MHT CET · Physics · Thermal Properties of Matter
A black body radiates maximum energy at wavelength \(^{\prime} \lambda^{\prime}\) and its emissive power is \({ }^{\prime} \mathrm{E}^{\prime}\). Now, due to change in temperature of that body, it radiates maximum energy at wavelength \(\frac{2 \lambda}{3}\).
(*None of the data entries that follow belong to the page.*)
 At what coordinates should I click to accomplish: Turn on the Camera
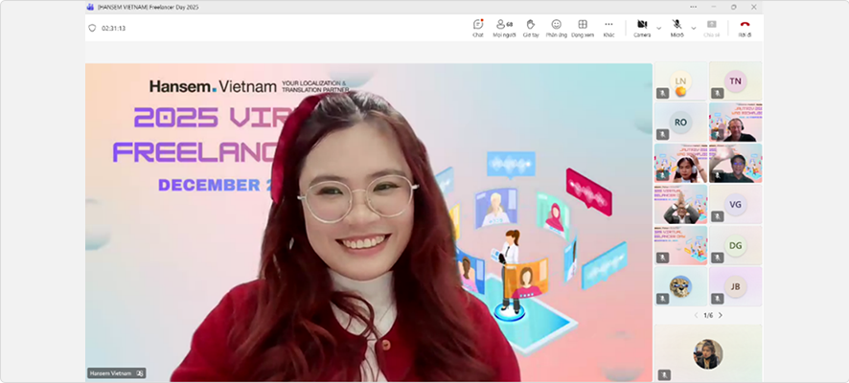[642, 27]
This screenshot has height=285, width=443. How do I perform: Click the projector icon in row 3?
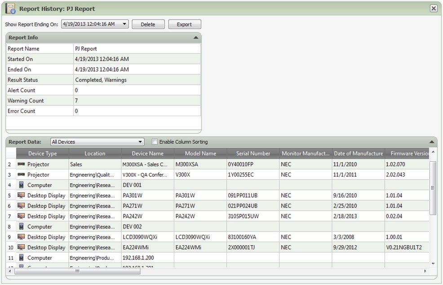21,175
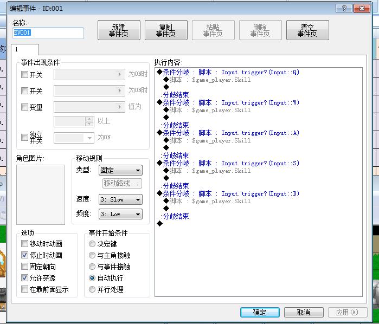
Task: Click the 清空事件页 button
Action: [x=307, y=30]
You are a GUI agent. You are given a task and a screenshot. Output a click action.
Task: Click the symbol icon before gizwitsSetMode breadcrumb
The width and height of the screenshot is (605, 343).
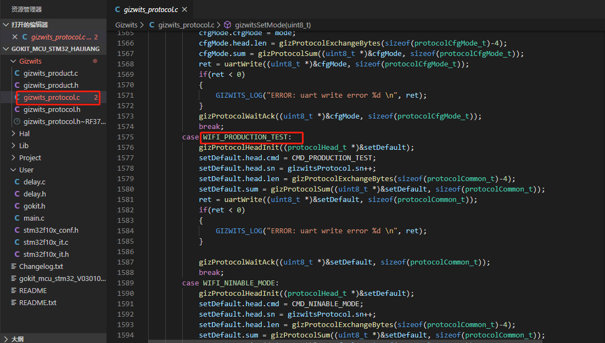[227, 25]
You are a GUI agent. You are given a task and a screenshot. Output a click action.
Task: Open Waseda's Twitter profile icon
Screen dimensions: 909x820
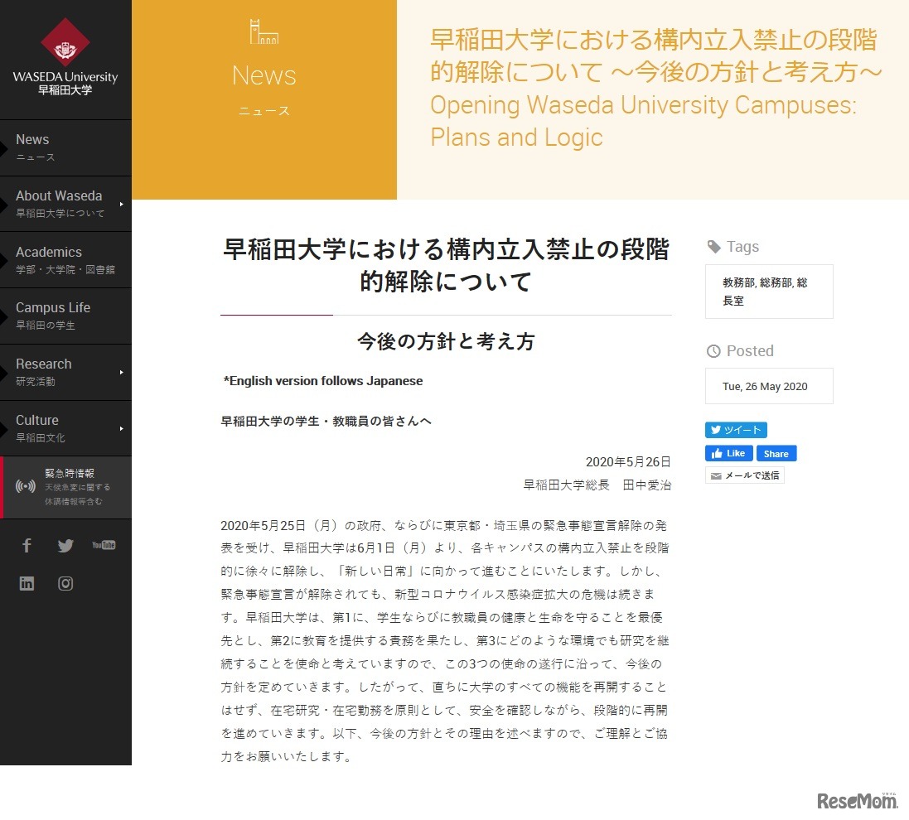click(x=65, y=545)
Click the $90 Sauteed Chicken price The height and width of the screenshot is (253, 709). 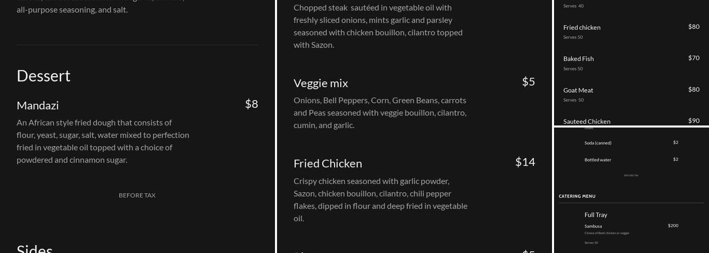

At that temperature, emissive power is
- A \(\frac{27 \mathrm{E}}{16}\)
- B \(\frac{81 \mathrm{E}}{16}\)
- C \(\frac{91 \mathrm{E}}{16}\)
- D \(\frac{54 \mathrm{E}}{16}\)
Answer & Solution
Correct Answer
(B) \(\frac{81 \mathrm{E}}{16}\)
Step-by-step Solution
Detailed explanation
\(\lambda_{\max } \mathrm{T}_{1}=\lambda_{2 \max } \mathrm{T}_{2} \quad \quad \mathrm{E}=\sigma \mathrm{A} \mathrm{T}_{1}^{4}\)
\(\mathrm{T}_{2}=\frac{\lambda_{1} \mathrm{~T}_{1}}{\lambda_{2}}\)
\(\frac{E_{2}}{E_{1}}=\frac{T_{2}^{4}}{T_{1}^{4}}\)
\(\therefore \mathrm{E}_{2}=\mathrm{E}_{1} \times \frac{\lambda_{1}^{4} \mathrm{~T}_{1}^{4}}{\lambda_{2}^{4}} \times \frac{1}{\mathrm{~T}_{1}^{4}}=\mathrm{E} \times \frac{\lambda_{1}^{4}}{\frac{16}{81} \lambda_{1}^{4}}=\frac{81}{16} \mathrm{E}\)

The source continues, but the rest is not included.